● **Your instructions**
Line by line, transcribe the listing below exactly.

● **Supplied records**
━━━━━━━━━━━━━━━━━━━━━━━━━━━━━━

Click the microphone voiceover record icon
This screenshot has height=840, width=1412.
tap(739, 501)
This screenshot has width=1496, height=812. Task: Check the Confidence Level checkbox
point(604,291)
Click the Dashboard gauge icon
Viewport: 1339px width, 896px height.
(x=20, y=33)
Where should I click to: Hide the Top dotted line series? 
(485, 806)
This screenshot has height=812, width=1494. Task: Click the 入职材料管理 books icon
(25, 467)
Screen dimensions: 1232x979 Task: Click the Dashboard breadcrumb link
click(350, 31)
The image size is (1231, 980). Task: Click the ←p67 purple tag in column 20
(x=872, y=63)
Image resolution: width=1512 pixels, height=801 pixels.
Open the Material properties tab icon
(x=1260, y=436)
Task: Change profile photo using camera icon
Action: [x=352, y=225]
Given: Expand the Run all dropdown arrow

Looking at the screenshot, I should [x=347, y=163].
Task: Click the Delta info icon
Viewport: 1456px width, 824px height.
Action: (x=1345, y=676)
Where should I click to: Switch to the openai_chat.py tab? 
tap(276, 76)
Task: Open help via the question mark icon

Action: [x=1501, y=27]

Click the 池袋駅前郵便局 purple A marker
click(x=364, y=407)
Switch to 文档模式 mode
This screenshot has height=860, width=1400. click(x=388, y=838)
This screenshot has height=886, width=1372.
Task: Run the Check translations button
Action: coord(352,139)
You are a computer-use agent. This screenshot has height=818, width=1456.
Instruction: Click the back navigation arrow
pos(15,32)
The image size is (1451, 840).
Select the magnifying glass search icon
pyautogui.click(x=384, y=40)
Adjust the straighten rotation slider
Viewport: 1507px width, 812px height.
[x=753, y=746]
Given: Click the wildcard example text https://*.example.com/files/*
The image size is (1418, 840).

━━━━━━━━━━━━━━━━━━━━━━━━━━━━━━

● **Reply**
Click the microphone voiceover record icon
This screenshot has height=840, width=1412.
tap(739, 501)
This screenshot has width=1496, height=812. Task: Check the Confidence Level checkbox
point(604,291)
Click the Dashboard gauge icon
Viewport: 1339px width, 896px height.
(x=20, y=33)
Where should I click to: Hide the Top dotted line series? 
(485, 806)
This screenshot has height=812, width=1494. Task: Click the 入职材料管理 books icon
(25, 467)
Screen dimensions: 1232x979 Task: Click the Dashboard breadcrumb link
click(350, 31)
The image size is (1231, 980). Task: Click the ←p67 purple tag in column 20
(x=872, y=63)
Image resolution: width=1512 pixels, height=801 pixels.
Open the Material properties tab icon
(x=1260, y=436)
Task: Change profile photo using camera icon
Action: [x=352, y=225]
Given: Expand the Run all dropdown arrow

Looking at the screenshot, I should [x=347, y=163].
Task: Click the Delta info icon
Viewport: 1456px width, 824px height.
Action: (x=1345, y=676)
Where should I click to: Switch to the openai_chat.py tab? 
tap(276, 76)
Task: Open help via the question mark icon

Action: [x=1501, y=27]

Click the 池袋駅前郵便局 purple A marker
click(x=364, y=407)
Switch to 文档模式 mode
This screenshot has height=860, width=1400. click(x=388, y=838)
This screenshot has height=886, width=1372.
Task: Run the Check translations button
Action: coord(352,139)
You are a computer-use agent. This screenshot has height=818, width=1456.
Instruction: Click the back navigation arrow
pos(15,32)
The image size is (1451, 840).
Select the magnifying glass search icon
pyautogui.click(x=384, y=40)
Adjust the straighten rotation slider
Viewport: 1507px width, 812px height.
[x=753, y=746]
Given: Click the wildcard example text https://*.example.com/files/*
The image size is (1418, 840).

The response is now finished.